Does Luke Rankin Really Have Your Back?

By Paul Gable

In a moment of supreme irony a new television ad proclaiming “Luke’s got your back” hit the airwaves shortly after a press conference was held in Conway questioning “Where was Luke” with regard to a bill that may have helped save the life of Mica Miller.

Regina Ward, the attorney representing the family and estate of Mica Miller, spoke with the press yesterday about the failure of a “Coercive Control” bill to even get out of the Judiciary Committee of the SC Senate and the SC House over a period of four years.

Mica Miller was the estranged second wife of Pastor John-Paul Miller when she took her own life on April 27th of this year at the Lumber River State Park in Robeson County, North Carolina. Mica’s death has been ruled a suicide by the Robeson County Coroner.

Mica was reportedly in the middle of divorce proceedings with her estranged husband John-Paul when she took her life. Since her death, details of how Mica’s life was manipulated by her estranged husband through a form of domestic violence called “coercive control” have come to light.

Ward spoke of the forms and effects of coercive control and how the SC General Assembly to date has failed victims of this type of domestic violence. Ward also spoke of the unsuccessful attempts to pass a bill that would have included coercive control in the state’s domestic violence laws, Ward called the current South Carolina laws with respect to domestic violence “archaic”.

Ward spoke of a 2020 media series on coercive control in which South Carolina was named as one of four states, joining Hawaii, Connecticut and California, attempting to pass coercive control bills. Those bills are now law in the other three states. The SC General Assembly failed to pass the legislation.

Twice, in bills introduced into the SC House in 2020 and 2021, the coercive control legislation died in the House Judiciary Committee.
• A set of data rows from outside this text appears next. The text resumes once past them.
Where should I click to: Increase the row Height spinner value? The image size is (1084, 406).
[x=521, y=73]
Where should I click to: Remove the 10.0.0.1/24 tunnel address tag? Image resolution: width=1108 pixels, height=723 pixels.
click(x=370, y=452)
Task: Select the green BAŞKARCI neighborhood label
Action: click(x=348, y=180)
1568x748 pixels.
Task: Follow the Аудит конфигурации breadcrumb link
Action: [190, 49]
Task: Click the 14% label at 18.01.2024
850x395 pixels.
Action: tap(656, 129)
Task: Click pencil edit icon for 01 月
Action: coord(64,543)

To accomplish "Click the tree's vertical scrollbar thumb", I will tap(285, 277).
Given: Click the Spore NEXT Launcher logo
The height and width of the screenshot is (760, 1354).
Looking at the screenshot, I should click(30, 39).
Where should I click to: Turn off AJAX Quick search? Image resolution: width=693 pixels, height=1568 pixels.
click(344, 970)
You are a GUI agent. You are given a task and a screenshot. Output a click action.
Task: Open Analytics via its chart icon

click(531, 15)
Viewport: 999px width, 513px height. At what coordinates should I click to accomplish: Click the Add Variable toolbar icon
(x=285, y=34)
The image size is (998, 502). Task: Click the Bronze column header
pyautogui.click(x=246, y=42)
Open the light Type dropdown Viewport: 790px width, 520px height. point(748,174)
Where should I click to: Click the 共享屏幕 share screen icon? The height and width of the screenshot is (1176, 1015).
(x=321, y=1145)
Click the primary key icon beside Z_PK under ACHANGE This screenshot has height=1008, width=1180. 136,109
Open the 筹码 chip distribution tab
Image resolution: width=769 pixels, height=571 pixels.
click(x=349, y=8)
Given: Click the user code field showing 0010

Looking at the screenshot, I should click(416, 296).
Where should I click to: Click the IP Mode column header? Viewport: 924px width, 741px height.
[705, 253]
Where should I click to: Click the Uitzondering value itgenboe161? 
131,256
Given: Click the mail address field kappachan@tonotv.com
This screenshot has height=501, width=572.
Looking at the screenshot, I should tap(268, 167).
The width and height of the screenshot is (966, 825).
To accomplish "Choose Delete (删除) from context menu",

In December 2021, the same legislation was introduced into the SC Senate and died in the Senate Judiciary Committee at the end of that body’s 2022 legislative year.

Ward spoke of how Rankin could have shepherded the coercive control bill through the Senate. As Chairman of the Senate Judiciary Committee. Instead, Rankin did nothing, never even assigning the bill to a subcommittee to begin the legislative process.

Ward is calling for another introduction of the coercive control legislation in the upcoming legislative session and calling it “Mica’s Law”.

Maybe earlier passage of this legislation would have given Mica Miller an avenue to pursue, which would have prevented her from taking her own life. We’ll never know, but it certainly appears Rankin did not have Mica’s back.

Ward mentioned the issue of domestic violence was on Rankin’s horizon in his 2020 bid for reelection when the Rankin campaign falsely accused his then primary runoff opponent of committing domestic violence, riding those false accusations to victory in the runoff election. Those false accusations are the subject of an ongoing lawsuit against Rankin and other individuals and entities associated with spreading the false story.

But, in real issues of domestic violence through coercive control, Rankin and his Senate committee remained silent. Whose back does Rankin have on this issue?

Similarly, a bill to reform South Carolina’s liability system failed in the SC Senate this year despite garnering an 88% positive vote on an advisory question included on the February 2024 Presidential Primary ballot.

The failure of this bill resulted in an open letter from J. Richards Todd, President of the SC Truckers Association to Rankin.

That letter states in part, “Under your (Rankin’s) watch, South Carolina’s liability ‘system’ has brought on an insurance crisis that is weighing heavily on the hospitality industry, most threateningly to establishments that serve alcohol. A similar one looms ominously over vehicle owners, particularly commercial truck owners…That bill (SC Justice Act) was urgent, sponsored by every chairman in the Senate except for you…You effectively killed the Justice Act by assigning it to a subcommittee chaired by the bill’s arch rival, a trial lawyer Democrat…”

Whose back did Rankin have on this bill? Certainly not the businesses nor individuals whose livelihood is increasingly threatened by high insurance bills which could have been prevented with passage of the Justice Act.

Rankin’s campaign has promoted his dedication for road and infrastructure improvements in Horry County. Yet, the citizens of the county have seen the burden of paying for road and infrastructure improvements through a one-cent local option sales tax. Rankin has failed to obtain any significant road improvement funding for Horry County from the state budget. An additional over $6 billion in RIDE program funding will be requested from the voters on the November 2024 general election ballot. Where is funding from the state budget for these road improvements? Whose back does Rankin have on this issue?

There is one local issue in which Rankin’s influence was felt. Land owned by Santee Cooper, a state owned utility over which Rankin chairs a committee charged with oversight of the agency, recently gave a 40 year, no cost lease of land to the Horry County Humane Society, an organization over which Rankin’s wife presides as president. The lease was completed despite considerable protest from the residents of the Waterside Drive community whose neighborhood will be significantly impacted with increased traffic and noise problems. I guess we know whose back Rankin had on this one.

With respect to the television ad which was the impetus for this article, ‘If Luke Rankin has your back, keep looking behind you.’